Collected data
►
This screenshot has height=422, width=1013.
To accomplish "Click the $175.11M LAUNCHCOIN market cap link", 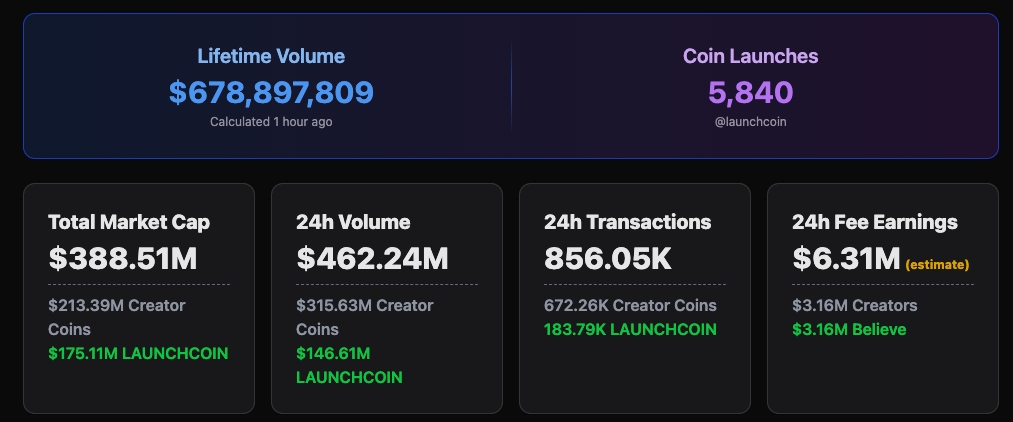I will click(138, 353).
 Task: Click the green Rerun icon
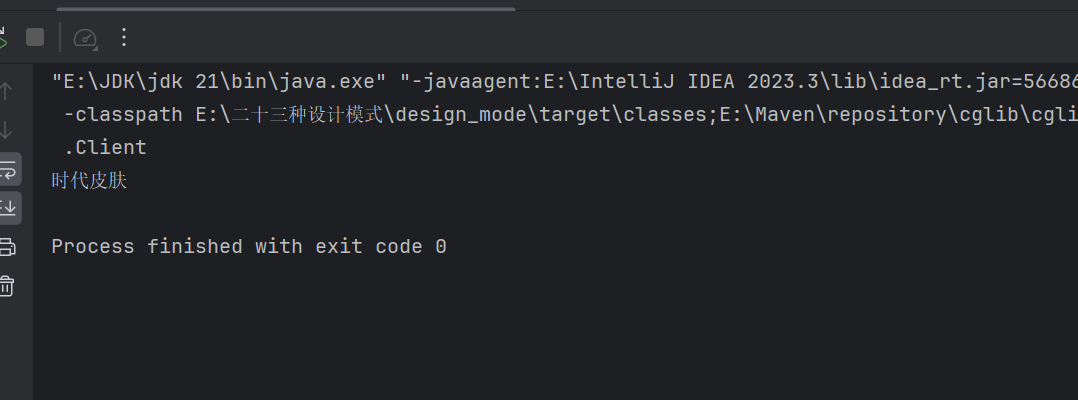[3, 37]
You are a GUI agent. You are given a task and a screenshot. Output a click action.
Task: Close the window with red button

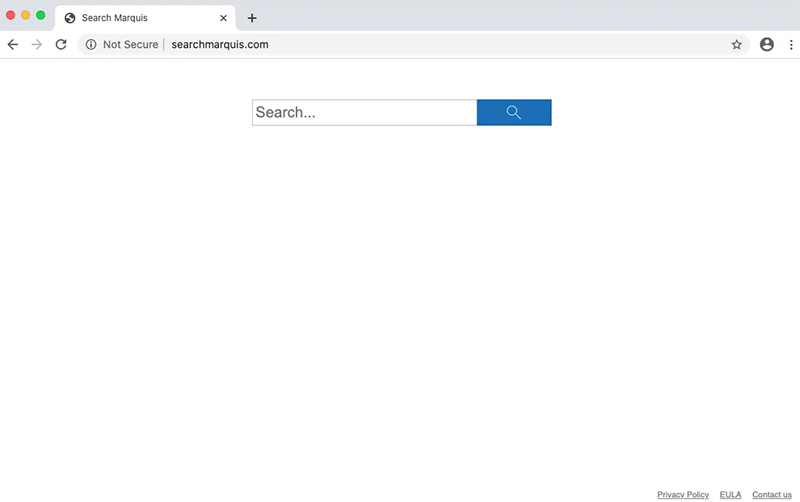11,15
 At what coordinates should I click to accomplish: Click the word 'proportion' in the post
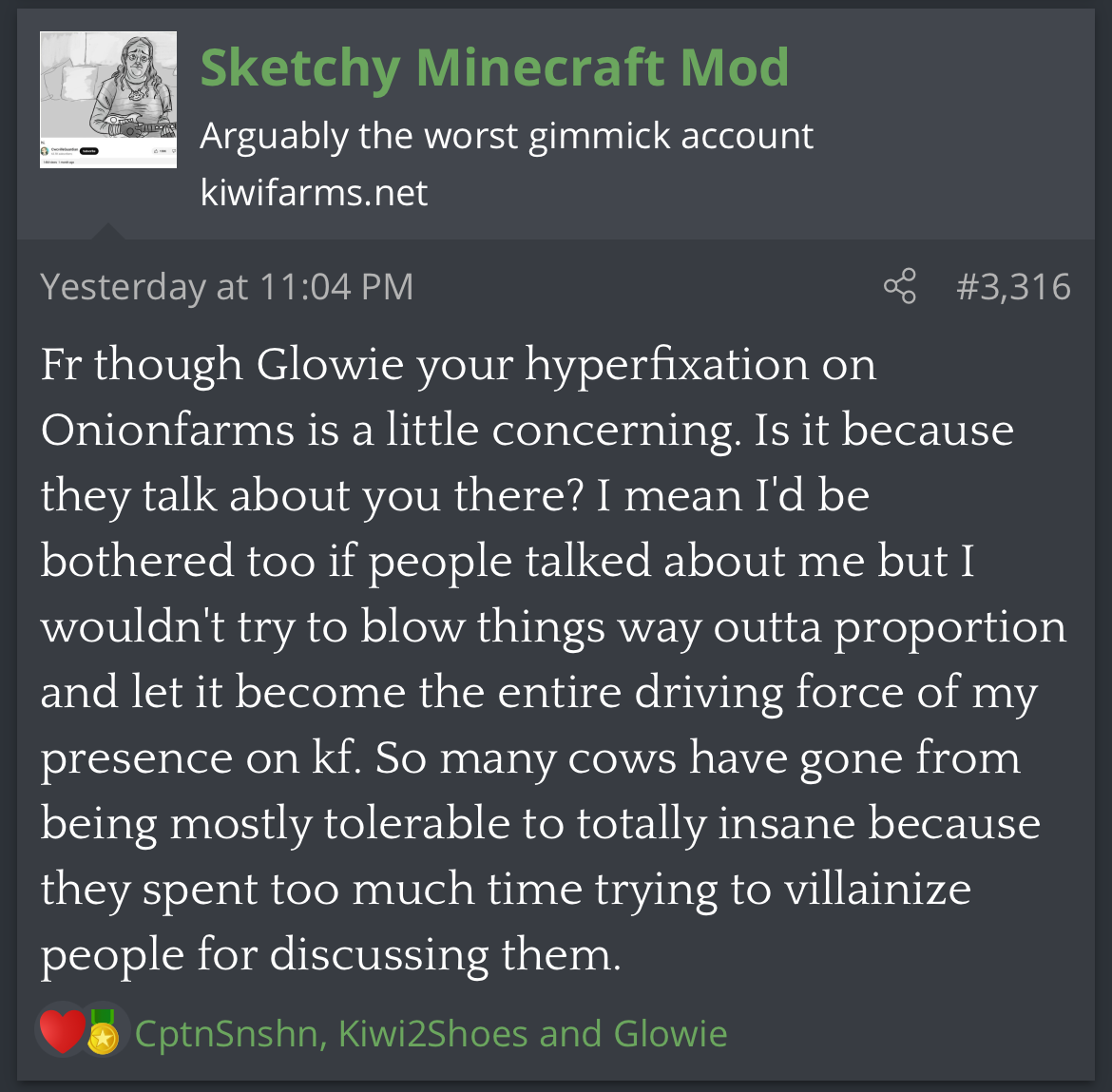pyautogui.click(x=949, y=627)
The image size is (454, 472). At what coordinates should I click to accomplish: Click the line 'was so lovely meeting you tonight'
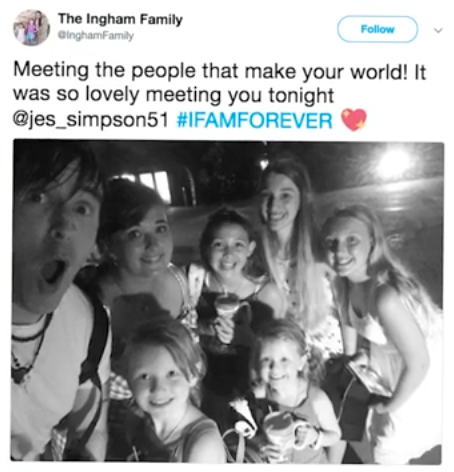(173, 96)
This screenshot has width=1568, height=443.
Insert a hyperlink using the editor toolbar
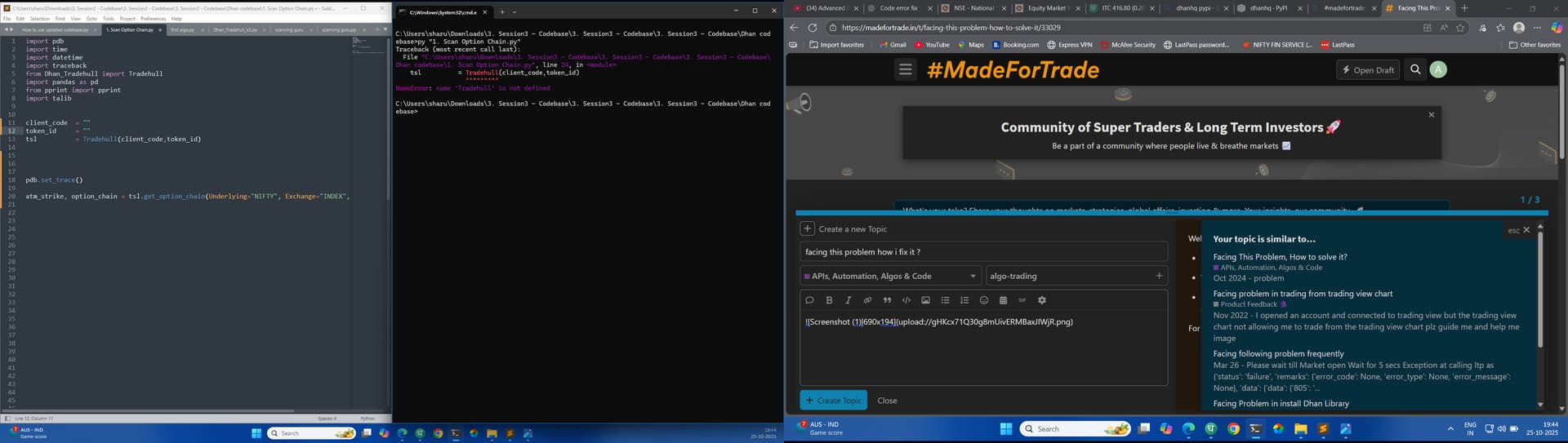point(867,300)
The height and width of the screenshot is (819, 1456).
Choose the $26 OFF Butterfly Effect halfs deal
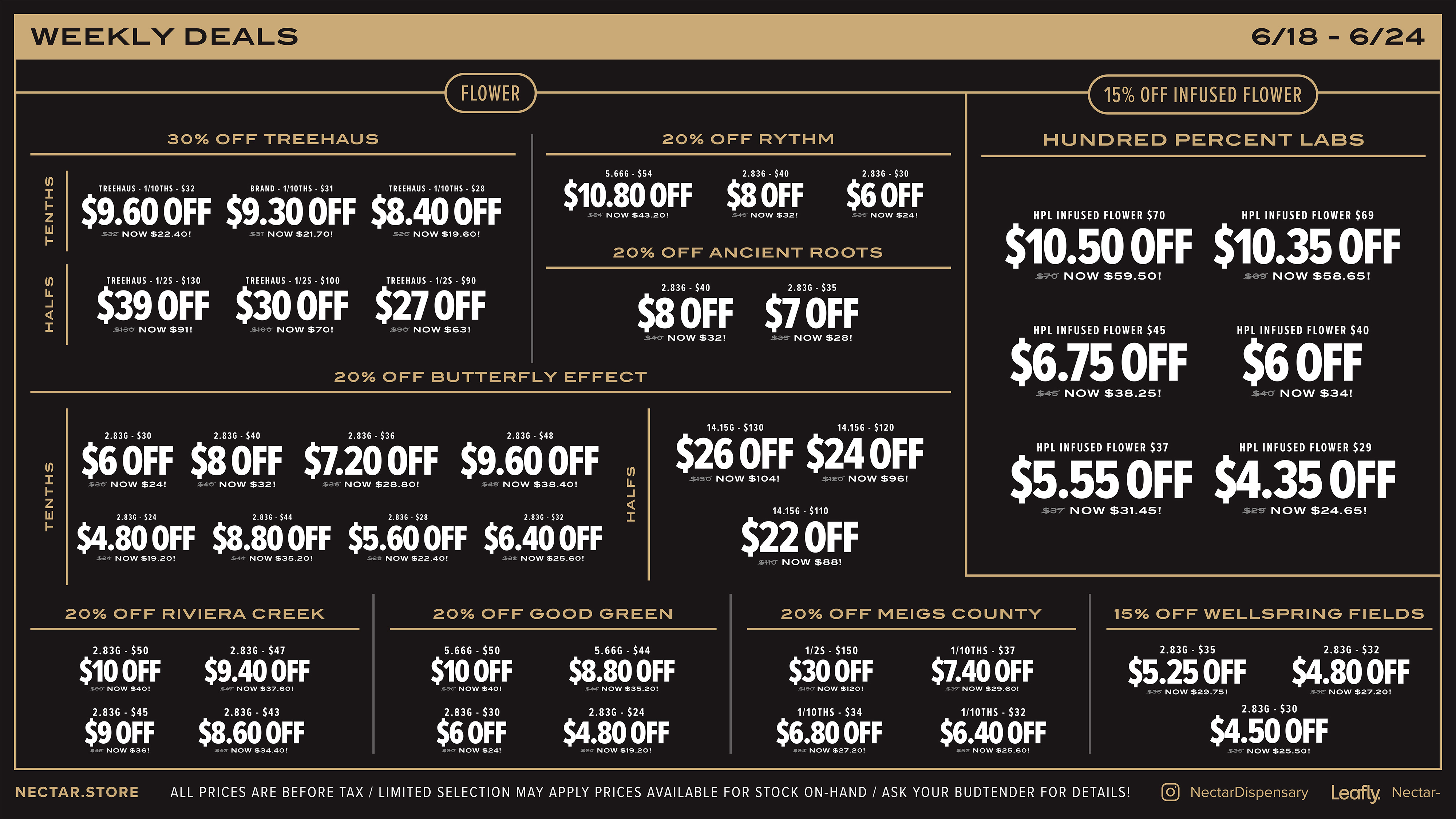click(734, 453)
◄
TASK OBJECTIVE: Print, exactly and only, the lines running from the line with "Insert a hyperlink using the editor toolbar" through the last line of the data, including both. Skip any picture.

SOLUTION:
Insert a hyperlink using the editor toolbar
point(867,300)
The height and width of the screenshot is (819, 1456).
Choose the $26 OFF Butterfly Effect halfs deal
click(734, 453)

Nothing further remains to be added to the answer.